Although Leonard Read published numerous tracts on political economy,
his chief contributions to social thought lie in what he added to the
philosophical, ethical, and psychological basis of human action. He was
essentially a social philosopher who was more interested in moral and
psychological principles than in economic theory.

A Commitment to Principle

For the founder of the Foundation for Economic Education, the meaning of
education was of crucial concern and occupied his mind from FEE's
beginning. In The Coming Aristocracy (1969) he stated his concern in
simple terms: "Intentionally working on others takes the effort away
from self.
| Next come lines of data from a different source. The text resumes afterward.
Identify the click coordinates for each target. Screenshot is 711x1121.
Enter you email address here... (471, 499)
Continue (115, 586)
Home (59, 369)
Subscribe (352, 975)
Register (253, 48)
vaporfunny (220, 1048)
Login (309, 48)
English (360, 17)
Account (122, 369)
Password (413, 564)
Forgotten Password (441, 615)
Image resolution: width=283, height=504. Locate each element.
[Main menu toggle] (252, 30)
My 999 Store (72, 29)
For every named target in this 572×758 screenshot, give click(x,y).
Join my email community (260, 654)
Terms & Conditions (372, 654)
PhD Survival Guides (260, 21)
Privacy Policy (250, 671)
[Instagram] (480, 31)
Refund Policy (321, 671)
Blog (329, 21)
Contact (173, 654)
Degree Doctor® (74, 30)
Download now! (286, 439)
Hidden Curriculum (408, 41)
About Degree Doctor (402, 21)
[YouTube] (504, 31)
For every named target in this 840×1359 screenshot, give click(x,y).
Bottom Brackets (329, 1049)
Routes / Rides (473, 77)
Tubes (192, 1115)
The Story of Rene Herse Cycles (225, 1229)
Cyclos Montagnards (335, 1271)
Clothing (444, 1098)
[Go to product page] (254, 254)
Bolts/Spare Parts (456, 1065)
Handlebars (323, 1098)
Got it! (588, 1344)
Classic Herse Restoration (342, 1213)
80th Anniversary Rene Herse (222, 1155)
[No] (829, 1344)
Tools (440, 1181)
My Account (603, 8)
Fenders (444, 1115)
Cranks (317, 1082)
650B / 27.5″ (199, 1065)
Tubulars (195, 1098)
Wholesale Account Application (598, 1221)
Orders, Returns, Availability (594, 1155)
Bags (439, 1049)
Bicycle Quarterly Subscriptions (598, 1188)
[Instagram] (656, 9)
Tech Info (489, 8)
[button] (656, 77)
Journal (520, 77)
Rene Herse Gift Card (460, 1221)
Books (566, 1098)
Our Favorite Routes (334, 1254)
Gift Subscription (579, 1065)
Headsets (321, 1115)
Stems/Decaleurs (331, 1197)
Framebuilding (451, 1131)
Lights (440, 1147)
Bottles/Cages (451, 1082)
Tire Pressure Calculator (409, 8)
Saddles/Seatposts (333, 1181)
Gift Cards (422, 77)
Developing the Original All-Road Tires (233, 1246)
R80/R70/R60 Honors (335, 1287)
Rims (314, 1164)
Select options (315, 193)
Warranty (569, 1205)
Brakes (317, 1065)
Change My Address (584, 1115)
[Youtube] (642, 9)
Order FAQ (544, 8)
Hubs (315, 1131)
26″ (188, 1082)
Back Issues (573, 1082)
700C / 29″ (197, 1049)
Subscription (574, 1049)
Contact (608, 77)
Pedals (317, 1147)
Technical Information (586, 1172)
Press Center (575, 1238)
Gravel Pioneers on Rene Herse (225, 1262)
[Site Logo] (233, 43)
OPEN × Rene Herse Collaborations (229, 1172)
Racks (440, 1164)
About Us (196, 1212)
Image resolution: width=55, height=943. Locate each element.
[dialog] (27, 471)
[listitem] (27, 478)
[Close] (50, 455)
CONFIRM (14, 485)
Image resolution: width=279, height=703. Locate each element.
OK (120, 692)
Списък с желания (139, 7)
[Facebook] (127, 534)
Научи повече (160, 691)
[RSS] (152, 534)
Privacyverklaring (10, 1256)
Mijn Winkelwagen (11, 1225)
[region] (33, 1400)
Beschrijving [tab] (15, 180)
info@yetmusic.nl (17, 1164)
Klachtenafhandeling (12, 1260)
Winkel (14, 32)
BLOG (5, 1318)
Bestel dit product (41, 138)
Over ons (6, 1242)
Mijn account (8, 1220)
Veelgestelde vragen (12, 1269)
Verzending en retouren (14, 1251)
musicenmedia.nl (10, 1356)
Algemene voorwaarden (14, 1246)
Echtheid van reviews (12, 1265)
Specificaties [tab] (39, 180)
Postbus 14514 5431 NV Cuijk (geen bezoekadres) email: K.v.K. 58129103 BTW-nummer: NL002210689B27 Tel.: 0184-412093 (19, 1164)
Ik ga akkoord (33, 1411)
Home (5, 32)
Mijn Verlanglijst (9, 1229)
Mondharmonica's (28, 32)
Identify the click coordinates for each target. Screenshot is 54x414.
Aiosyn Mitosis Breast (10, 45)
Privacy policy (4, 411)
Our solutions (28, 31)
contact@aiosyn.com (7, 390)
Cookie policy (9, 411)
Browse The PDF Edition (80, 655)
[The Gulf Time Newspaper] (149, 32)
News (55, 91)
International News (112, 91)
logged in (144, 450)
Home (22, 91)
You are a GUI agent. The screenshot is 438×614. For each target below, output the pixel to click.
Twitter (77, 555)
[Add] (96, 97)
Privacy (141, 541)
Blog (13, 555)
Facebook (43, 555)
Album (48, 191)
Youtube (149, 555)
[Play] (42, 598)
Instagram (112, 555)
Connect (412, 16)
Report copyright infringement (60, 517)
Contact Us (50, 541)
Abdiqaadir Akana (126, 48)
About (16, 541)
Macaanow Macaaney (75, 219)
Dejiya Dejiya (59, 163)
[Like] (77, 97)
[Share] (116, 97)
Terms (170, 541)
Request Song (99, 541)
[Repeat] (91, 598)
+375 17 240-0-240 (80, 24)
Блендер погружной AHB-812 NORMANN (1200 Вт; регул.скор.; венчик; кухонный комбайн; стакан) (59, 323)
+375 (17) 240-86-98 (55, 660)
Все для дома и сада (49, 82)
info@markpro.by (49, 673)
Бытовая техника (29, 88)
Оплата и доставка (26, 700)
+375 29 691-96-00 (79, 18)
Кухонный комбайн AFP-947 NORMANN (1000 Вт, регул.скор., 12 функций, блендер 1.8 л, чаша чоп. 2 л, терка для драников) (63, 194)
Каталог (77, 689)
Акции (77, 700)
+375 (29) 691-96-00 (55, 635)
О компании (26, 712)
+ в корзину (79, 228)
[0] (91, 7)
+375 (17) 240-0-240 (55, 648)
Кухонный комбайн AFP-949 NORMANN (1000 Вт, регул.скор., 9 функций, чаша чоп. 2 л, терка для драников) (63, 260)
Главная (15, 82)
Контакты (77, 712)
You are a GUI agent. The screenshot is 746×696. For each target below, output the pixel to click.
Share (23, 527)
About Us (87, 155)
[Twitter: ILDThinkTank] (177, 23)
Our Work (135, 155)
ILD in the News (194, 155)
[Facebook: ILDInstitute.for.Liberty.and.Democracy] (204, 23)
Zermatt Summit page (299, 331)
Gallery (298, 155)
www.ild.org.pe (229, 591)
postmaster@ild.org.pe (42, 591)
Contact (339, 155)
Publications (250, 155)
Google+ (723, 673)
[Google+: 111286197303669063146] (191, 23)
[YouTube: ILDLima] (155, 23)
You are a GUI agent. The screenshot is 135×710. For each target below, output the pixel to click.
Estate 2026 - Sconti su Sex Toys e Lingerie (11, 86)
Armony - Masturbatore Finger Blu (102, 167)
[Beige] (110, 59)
It has no effect on others, unless adversely; and the
unevolving self is always the devolving self. The net result is social
decadence-and has to be. The corrective for this is to rid ourselves of
the notion that Joe Doakes must stand helpless unless he be made the
object of our attention. Joe will do all right-and the same can be said
for you and me if we'll just mind our own business, the biggest and most
important project any human being can ever undertake!"

This message is repeated in several of his 27 books, written largely
between 1954 and 1982, sometimes two volumes in one year. He did not
compromise in matters of principle no matter how the world censured him
for his strict and unyielding position. His answer was uncompromising:
"Principle does not lend itself to bending or to compromising. It stands impregnable."

Leonard kept a journal of his labors and principles, never missing a day
of entry since he began on October 16, 1951. In his journal entry of
9/5/54 he explained his reason for this activity. "Recording what one
does and thinks each day is more of a discipline than one would at first
suspect. Not that it isn't possible to do or think what one does not
record. But there is a forceful tendency to act only in ways that are
recordable." On the 22nd anniversary of his first entry, he reminisced:
"I have kept you faithfully for all of these years, never missing a day.
In a word, you are a joy to me or this would never have been accomplished."

Among his achievements, Leonard was proud of his performance and
accomplishments in his favorite sports: golfing and curling. He learned
to play golf as a young Chamber of Commerce executive in Seattle and
later played when time and weather permitted the rest of his life. He
sometimes declared that the most important lesson which golf may teach
its devotees is the "magic of believing." In belief lies the secret of
all valuable exertion and success.

It should not surprise us that a man who found so much fun and pleasure
in life on the golf course and the curling rink, as did Leonard,
displayed a great deal of interest in the practices of the "good life."
He took his cooking stove, saucepans, and pantry seriously and believed
that dinner tables should be ever pleasant places in an otherwise and
world. With his love of innovation and experimentation Leonard
transformed the Read cuisine into a gourmet's laboratory, ever searching
for exclusive culinary delights for the benefit of soul and body.
Because Aggie, an excellent cook in her own right, didn't care to be
called upon to pare the potatoes or chop the vegetables while he put on
the finishing touches, they agreed that each one would prepare his or
her dishes from beginning to end. For many years, Leonard used to don a
cook's hat and prepare his Chicken Livers Leonardo for appreciative guests.

Until his death at the age of 84, Leonard continued to combine a
youthful sense of wonder and curiosity with the profundity and erudition
that are the fruits of many years of experience and labor.
In the early hours of May 14, 1983, Leonard E. Read died peacefully in
his sleep. He had spent the day before at his desk, preparing for the
annual meeting of the FEE Board of Trustees scheduled for the following
week. At the age of 84, he left his grand creation, the Foundation for
Economic Education, in sound condition intellectually and financially.
He left his family as he left the Foundation, well ordered and well instructed.

Leonard Read was one of the most notable social philosophers of our
time. His name will forever be associated with the rebirth of the
freedom philosophy. The Foundation for Economic Education constitutes an
enduring monument to his energy and talent.